TASK: Copy the rows below word for word, from the start of the rows through the line that contains "point(397,558)", with both ends included.

## start

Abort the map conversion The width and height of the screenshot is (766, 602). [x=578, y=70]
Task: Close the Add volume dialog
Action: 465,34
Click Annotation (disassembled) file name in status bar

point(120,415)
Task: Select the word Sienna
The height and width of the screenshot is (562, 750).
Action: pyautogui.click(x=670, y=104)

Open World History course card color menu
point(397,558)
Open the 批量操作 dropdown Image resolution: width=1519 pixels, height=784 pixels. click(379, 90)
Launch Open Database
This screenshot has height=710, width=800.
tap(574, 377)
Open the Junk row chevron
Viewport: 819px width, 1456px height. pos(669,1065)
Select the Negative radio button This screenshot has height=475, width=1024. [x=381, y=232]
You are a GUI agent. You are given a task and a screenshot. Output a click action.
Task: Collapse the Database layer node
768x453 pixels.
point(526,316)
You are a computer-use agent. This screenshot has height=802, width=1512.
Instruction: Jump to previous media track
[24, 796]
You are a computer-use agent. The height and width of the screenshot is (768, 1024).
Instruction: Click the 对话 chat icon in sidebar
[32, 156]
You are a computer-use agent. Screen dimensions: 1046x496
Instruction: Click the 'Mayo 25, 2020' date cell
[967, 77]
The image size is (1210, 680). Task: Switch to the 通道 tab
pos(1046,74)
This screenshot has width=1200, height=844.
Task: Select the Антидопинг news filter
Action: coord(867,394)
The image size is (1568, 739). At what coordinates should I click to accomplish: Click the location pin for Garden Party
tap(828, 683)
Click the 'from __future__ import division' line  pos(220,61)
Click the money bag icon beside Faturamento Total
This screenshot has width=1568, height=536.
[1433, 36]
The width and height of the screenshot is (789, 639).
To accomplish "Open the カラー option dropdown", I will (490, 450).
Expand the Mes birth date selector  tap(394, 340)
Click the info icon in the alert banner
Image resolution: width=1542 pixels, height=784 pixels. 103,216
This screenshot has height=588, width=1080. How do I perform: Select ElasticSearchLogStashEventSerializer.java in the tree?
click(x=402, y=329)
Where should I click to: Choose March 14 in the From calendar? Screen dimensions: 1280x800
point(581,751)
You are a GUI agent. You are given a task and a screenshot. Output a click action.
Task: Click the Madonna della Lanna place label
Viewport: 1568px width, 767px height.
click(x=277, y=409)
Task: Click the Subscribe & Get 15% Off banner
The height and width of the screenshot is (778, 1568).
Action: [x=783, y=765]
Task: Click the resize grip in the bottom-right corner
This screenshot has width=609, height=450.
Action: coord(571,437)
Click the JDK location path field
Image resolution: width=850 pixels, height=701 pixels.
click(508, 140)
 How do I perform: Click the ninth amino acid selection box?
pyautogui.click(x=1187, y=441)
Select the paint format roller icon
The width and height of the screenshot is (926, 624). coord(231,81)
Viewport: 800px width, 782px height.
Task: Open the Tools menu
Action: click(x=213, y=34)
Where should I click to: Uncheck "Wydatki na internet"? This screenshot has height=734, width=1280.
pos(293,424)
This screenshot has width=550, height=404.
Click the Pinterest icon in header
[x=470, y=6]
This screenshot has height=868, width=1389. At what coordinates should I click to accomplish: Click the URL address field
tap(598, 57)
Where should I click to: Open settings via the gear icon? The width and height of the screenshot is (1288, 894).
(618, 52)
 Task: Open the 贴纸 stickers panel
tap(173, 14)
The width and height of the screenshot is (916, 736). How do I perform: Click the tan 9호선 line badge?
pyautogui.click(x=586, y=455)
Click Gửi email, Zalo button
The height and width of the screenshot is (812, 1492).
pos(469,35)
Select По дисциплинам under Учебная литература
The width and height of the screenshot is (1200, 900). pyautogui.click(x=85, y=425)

## end

FULL SOLUTION:
Abort the map conversion The width and height of the screenshot is (766, 602). [x=578, y=70]
Task: Close the Add volume dialog
Action: 465,34
Click Annotation (disassembled) file name in status bar

point(120,415)
Task: Select the word Sienna
The height and width of the screenshot is (562, 750).
Action: pyautogui.click(x=670, y=104)

Open World History course card color menu
point(397,558)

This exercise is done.